In March 2022, the MVP collated feedback about women and birthing people’s experiences during this time period of separation of mother and baby. We shared an online survey through social media platforms and held a focus group to discuss some of the topics raised through the survey in more depth.

We received feedback from 68 women and birthing people, who had given birth between 2013 and 2022. 91% of respondents had their baby on the Gloucester Delivery Suite, and 9% on the Gloucester Birth Unit. This report details the findings that the MVP collected.


Sharing information

MVP are keen to support the Maternity and Neonatal wards with the development of an online book for parents, where information can be made easily accessible to mothers during their maternity ward stay, which we hope will support women and birthing people during this challenging time.

50% of women and birthing people are discharged from hospital within 3 days of their birth. For these new mothers, there is a short window of time for pertinent information to be shared with them about their birth experience and postnatal healing, and how to best support their baby in the earliest days. There is also limited opportunity for them to feedback if there are aspects of their care which fall below best practice. It is important that there is a standardised process for caring for NICU parents, so that mothers are experiencing supportive and helpful care during their short stays. We hope that the online book will help staff to share relevant information quickly and support mothers in understanding what their care should look like whilst they are an inpatient. In contrast to this short stay, 50% of NICU babies stay on the neonatal ward for 3 weeks or longer, with one in five staying for more than 5 weeks. This gives maternity staff an opportunity to follow up with mums if information did get missed during the mother’s stay, or if birth conversations are needed.

Care and compassion

We asked women and birthing people if they feel like they were treated with care and compassion whilst they were on the maternity ward. 27% told us that they always felt treated with care and compassion. This is in stark contrast to the responses from the same question in our birth experience survey, where 65% of mothers tell us that they always feel treated with care and compassion. Only 3% of all birthing people respond with ‘no’ to this question, whereas 16% of NICU mothers said they never felt this way. We asked mothers to share with us what worked well for them. These are some quotes from respondents:

“Kindness from midwives and HCAs asking about my baby”

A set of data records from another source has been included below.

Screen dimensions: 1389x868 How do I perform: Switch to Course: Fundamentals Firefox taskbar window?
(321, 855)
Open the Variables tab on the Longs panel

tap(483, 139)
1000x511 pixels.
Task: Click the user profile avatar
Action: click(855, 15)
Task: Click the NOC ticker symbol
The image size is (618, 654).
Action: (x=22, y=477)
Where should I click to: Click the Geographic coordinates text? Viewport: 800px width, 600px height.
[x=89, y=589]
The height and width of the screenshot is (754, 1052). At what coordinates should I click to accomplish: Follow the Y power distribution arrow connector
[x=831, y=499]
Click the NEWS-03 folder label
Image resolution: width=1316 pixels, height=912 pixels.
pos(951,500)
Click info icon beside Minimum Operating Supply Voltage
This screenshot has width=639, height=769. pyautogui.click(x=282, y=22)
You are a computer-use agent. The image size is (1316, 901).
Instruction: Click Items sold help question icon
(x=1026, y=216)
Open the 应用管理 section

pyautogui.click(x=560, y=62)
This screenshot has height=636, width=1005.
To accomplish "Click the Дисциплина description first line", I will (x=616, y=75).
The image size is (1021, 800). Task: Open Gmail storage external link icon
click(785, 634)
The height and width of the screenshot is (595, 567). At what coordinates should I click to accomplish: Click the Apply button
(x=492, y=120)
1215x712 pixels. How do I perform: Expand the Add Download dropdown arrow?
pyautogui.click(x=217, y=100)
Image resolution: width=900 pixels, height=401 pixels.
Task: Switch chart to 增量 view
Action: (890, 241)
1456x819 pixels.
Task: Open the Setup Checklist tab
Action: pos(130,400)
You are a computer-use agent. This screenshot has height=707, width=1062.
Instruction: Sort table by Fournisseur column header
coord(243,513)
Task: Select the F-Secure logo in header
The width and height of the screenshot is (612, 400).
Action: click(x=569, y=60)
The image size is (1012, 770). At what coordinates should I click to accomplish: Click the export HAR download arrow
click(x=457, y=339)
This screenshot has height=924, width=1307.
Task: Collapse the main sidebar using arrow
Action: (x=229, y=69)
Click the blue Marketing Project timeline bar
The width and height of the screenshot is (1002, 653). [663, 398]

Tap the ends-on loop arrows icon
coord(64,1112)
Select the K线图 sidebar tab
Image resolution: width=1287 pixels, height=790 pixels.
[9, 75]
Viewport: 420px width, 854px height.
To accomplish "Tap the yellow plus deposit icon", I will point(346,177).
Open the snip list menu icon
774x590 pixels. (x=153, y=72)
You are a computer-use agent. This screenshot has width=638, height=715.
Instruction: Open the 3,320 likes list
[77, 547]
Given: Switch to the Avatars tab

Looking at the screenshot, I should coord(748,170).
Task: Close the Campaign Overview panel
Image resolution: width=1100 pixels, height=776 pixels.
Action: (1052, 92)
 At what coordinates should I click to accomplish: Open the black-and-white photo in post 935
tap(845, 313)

“Working medication/reviews around when I had to visit baby on NICU/be present for ward rounds and tests”

“The staff held my hand when I was crying”

“One HCA gave me a hug when I was having a panic attack”

“One lovely midwife left a note by my bed. It’s a small thing but it meant I had someone there for me.”

“Excellent care, so kind and helpful and thoughtful. I was given a private room as being on the ward with new mums and babies was upsetting me.”

Being around other mums and babies

Many of the written responses to the survey described the importance of not being around other mums with their newborns. Women and birthing people detailed the distress that they experienced when they had to leave their baby in NICU, only to be placed right next to a mother bonding with her newborn on the Maternity Ward. Many told us of their relief and gratitude for the opportunity of a private room and suggested that if a private room is not available, then perhaps a bay with other NICU mothers in would be the most supportive environment. This would reflect the experience of staying overnight on Nursery 5 in NICU, which most women and birthing people described as being a positive and helpful experience in an otherwise difficult time. These are some quotes from respondents:

“It is one of the worst feelings being separated from your children, not knowing if they are going to make it through the night and you aren’t well enough to get yourself downstairs to see them. At the same time you are worrying, you are surrounded by women and their babies. It was traumatising and I don’t think I will ever get past it.”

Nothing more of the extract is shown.